Erie MetroParks has split up with Erie County's government.
The park system is handling all of its finances itself, rather than using the county auditor's office.
Park officials say the "divorce" is amicable, adding they received good service from the auditor's office. They say they wanted to make it clear the park system is separate from county government, and they also hope to speed up financial transactions.
The main change is purchase orders, payroll and other financial tasks once handled by the county auditor's office are now duties of park officials.
The three-member park board approved the change last summer, and it went into effect this year.
Stephen Dice, executive director of the park system, said the change was already in the works when he came on board in late 2007, although he agrees with it.
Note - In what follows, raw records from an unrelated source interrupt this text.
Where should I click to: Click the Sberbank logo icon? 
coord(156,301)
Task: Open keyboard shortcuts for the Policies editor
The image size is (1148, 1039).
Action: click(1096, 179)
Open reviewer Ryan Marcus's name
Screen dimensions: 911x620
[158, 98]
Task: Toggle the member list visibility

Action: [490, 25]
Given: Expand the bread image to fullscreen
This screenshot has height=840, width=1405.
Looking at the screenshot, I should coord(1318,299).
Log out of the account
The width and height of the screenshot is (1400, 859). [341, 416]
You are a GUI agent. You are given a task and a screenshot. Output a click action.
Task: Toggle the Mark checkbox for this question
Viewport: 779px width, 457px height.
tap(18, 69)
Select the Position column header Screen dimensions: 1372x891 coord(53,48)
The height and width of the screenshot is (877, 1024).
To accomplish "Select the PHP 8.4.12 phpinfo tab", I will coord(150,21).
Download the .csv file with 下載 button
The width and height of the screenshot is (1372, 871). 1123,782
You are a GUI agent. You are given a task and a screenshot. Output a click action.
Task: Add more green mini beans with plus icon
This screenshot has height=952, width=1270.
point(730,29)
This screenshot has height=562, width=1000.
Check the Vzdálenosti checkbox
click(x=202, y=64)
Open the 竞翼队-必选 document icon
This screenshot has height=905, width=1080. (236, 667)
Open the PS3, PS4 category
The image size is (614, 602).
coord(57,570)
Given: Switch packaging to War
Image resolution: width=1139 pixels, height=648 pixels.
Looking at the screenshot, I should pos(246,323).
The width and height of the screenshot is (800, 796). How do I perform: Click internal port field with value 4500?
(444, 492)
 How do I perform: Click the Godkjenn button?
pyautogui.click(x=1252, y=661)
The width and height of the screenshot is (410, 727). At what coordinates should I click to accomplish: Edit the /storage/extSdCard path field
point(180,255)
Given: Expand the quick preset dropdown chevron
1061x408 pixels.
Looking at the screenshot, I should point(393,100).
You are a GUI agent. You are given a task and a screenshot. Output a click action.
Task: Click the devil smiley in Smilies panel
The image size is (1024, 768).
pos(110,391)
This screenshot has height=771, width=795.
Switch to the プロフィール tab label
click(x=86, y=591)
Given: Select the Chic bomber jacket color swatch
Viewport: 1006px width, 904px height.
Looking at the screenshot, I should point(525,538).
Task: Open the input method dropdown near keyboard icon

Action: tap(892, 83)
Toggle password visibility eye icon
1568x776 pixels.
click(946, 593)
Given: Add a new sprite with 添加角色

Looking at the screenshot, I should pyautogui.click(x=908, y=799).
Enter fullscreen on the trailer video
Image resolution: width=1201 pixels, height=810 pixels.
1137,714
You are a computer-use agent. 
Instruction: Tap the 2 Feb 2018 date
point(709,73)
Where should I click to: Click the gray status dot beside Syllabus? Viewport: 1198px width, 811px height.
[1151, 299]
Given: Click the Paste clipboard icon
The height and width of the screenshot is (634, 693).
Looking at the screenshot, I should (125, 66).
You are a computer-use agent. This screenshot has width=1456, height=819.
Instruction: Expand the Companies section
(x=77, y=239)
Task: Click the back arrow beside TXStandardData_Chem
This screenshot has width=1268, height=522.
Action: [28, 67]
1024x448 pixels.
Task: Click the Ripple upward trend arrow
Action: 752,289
Park officials want to assert their independence from county government, Dice said.
Parties in litigation with the park system have sometimes sent documents by mistake to the county commissioners, and citizens concerned with park policies sometimes think the commissioners have the final say, rather than the park board.
Sara Lippus, financial administrator for Erie MetroParks, said the new system eliminates a second set of eyes to check the park system's work.
"It was nice to have them look over things a second time," Lippus said, referring to employees at the auditor's office. "There were occasional errors they caught."
But the change also means transactions can be carried out faster. Vendors can now be paid in as few as two days, rather than a couple of weeks.
Lippus said she plans to write to the park system's suppliers, asking them if they can offer the park system a discount in return for being paid more quickly.
Tom Paul, the county auditor, said the change will reduce some of the workload for his office, but the difference won't be dramatic enough to reduce his staff.